PROBLEM TO WORK ON: Which lines of the material contain the word "size"? Show each one.

THE DATA:
*** Block opens ***

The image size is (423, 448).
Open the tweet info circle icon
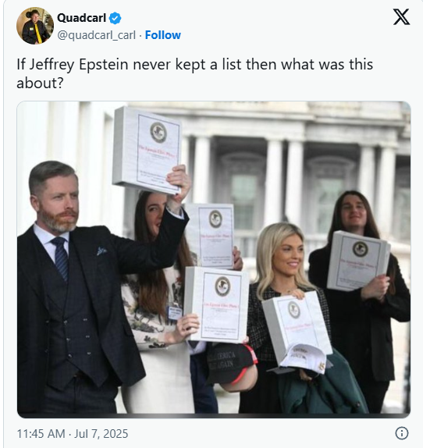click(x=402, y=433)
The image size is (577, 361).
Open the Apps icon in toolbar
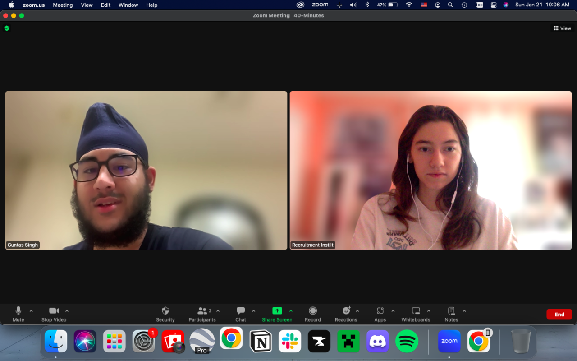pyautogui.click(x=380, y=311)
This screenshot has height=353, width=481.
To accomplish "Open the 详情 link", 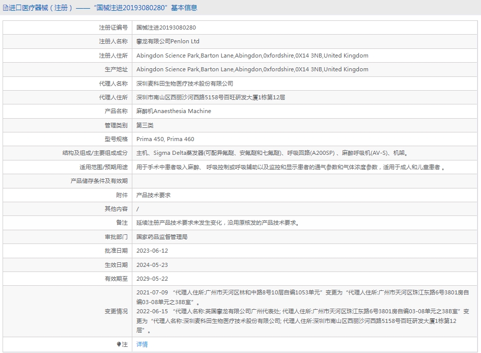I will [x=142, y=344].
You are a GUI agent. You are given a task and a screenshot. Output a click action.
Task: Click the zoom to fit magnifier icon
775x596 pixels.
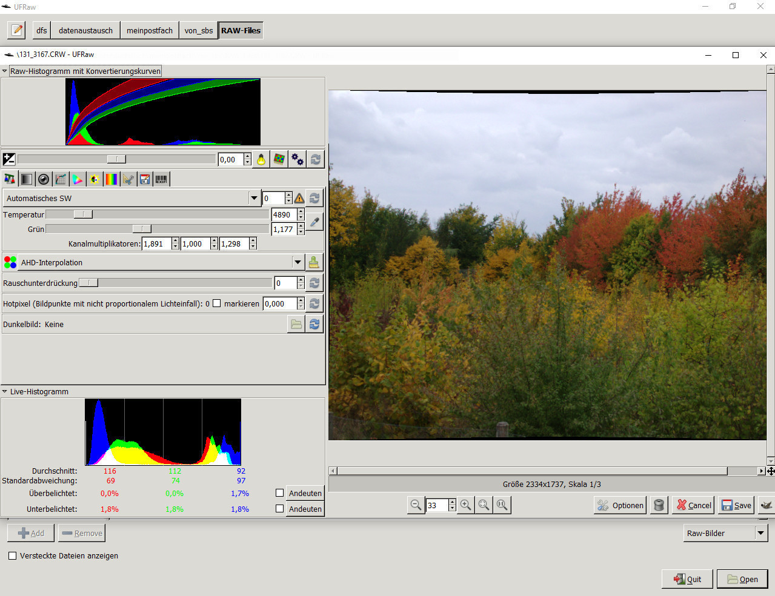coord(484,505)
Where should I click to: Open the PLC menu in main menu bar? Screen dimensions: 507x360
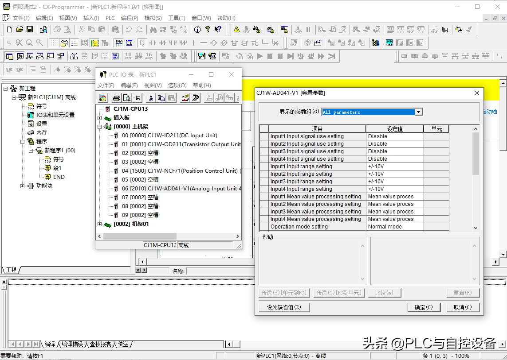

*** Block closes ***

TASK SOLUTION:
The image size is (423, 448).
The image size is (577, 361).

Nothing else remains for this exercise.